I consider them to be our auxiliary food supply

the road's closed, the plows won't get this far up the pass until April at the earliest

lawyerliz wrote:

!!!!

Are there edible fungi in Fla?

uh, thats not a joke where I live and I positively adore it. and Oh HEY..snowing hard now which wasn't forecasted. kewl.

broward: the axillary food supply would need to be braised for a long period of time to be edible as I suspect they are tough and stringy. I don't have any fava beans or Chianti either to compliment the dish.
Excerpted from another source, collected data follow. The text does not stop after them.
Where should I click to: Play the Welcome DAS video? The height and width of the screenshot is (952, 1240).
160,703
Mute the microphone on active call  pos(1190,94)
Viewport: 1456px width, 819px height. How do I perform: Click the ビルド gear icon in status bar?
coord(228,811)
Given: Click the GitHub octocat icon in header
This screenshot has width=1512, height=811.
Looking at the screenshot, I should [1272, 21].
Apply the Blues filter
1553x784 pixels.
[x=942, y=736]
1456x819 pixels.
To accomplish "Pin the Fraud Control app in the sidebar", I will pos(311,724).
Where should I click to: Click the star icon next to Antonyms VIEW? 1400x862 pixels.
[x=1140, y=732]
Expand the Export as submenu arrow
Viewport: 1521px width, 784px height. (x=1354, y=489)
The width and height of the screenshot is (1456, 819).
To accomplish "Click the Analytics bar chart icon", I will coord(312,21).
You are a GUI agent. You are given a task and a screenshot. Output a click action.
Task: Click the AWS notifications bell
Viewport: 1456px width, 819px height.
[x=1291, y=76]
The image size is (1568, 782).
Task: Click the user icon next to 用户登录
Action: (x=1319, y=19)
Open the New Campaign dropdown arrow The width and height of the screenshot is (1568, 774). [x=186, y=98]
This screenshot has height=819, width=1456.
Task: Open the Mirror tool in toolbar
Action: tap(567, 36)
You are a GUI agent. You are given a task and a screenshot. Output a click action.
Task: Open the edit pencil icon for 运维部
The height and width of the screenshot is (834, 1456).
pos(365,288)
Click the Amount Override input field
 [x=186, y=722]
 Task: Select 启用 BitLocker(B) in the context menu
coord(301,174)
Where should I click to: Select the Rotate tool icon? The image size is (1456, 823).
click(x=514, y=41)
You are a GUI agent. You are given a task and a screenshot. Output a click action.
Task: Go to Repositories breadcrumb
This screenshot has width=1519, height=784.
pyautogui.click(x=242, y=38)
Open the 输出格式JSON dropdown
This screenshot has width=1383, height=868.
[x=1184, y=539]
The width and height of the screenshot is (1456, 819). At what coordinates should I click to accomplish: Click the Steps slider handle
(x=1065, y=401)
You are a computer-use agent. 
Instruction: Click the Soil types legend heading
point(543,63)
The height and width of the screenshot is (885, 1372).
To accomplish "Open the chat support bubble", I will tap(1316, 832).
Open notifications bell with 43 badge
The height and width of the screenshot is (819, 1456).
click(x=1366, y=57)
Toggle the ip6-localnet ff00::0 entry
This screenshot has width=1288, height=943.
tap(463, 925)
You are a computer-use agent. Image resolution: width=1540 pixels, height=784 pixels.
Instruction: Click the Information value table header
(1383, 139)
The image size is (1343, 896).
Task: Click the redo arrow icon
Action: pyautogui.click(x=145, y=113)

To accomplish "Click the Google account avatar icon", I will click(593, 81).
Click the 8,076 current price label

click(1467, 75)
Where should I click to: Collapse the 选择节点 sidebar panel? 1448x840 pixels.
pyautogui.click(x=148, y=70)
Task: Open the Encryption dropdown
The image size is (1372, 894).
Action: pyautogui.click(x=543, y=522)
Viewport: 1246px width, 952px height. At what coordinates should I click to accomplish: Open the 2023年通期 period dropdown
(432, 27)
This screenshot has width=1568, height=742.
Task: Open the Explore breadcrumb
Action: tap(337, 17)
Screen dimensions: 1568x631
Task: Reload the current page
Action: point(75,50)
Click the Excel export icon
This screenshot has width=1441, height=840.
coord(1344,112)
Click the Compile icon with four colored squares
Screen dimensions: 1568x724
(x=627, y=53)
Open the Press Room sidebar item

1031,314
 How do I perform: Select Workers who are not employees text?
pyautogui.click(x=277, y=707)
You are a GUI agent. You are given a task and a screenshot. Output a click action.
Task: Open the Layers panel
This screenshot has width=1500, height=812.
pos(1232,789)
The natives are getting restless elsewhere:

Hedge Funds Win on Chicago Sewer Debt at Public Cost (Update1) - Bloomberg.com

Nanoo-Nanoo wrote:

I suspect they are tough and stringy.

They're hispanic.

Mexican food is rarely tough or stringy.

good morning.
Lets take a coffee break

Dec. 8 (Bloomberg) -- Kenneth Feinberg, the U.S. paymaster for rescued companies, will exempt some executives at American International Group Inc. from a $500,000 salary cap after at least five employees threatened to quit because of the limits, people familiar with the matter said.

Cramdown legislation is being considered in the House again. The banksters will have to get to paying off the Senate again...

broward wrote:

Mexican food is rarely tough or stringy.

Wow, my neighbors are Chinese. Some say they're delicious but in an hour you're hungry again.

Greek Stocks, Bonds Slide for Second Day on Downgrade Concern - Bloomberg.com

Dec. 8 (Bloomberg) -- Greek stocks and government bonds tumbled on mounting concern the nation may struggle to meet its debt commitments as public finances deteriorate.

The benchmark Athens Stock Exchange General Index dropped as much as 5.2 percent, its biggest intraday decline since Nov. 26. The yield on the government two-year note rose the most since November 2008. Fitch Ratings cut Greece one step to BBB+ today, the third lowest investment grade. Standard & Poor’s yesterday put Greece’s A- rating on watch for a possible downgrade, signaling it may be reduced within two months.

Yesterday’s “negative outlook for the rating was the trigger for the move,” said Marc Ostwald, a fixed-income strategist in London at Monument Securities Ltd., a broker for banks and investors. “Everyone is getting very, very negative” on Greece, he said.

Greece, the lowest-rated country in the euro region, is struggling to shore up its finances amid a year-long recession. Gross domestic product shrank 1.7 percent in the third quarter from a year earlier, the National Statistics Office said Dec. 4.

RE: BofA on trial modification paperwork

My apologies is someone has already pointed this out. And for being late to the punch.

But Olick's reporting of BofA says that this 2/3 is current with their trial modification payments. Wouldn't it be more logical then to assume that the borrowers under-reported their income verbally (such that it's physically possible for them to keep paying during the trial mod) than to assume that their income won't support the payment? Especially given that they have 5 months not 3 now where they've been making the payment in full and on time?

Liar loans of people who didn't have the income have already been foreclosed on. I expect we'll see that these trial modifications were primarily from people trying to game the system, and who wouldn't like to commit the full 33% or 38% or whatever of gross monthly income that's required to be eligible for the "real" mod.

Why should they be "punished" for having gotten a raise or two since they bought the house?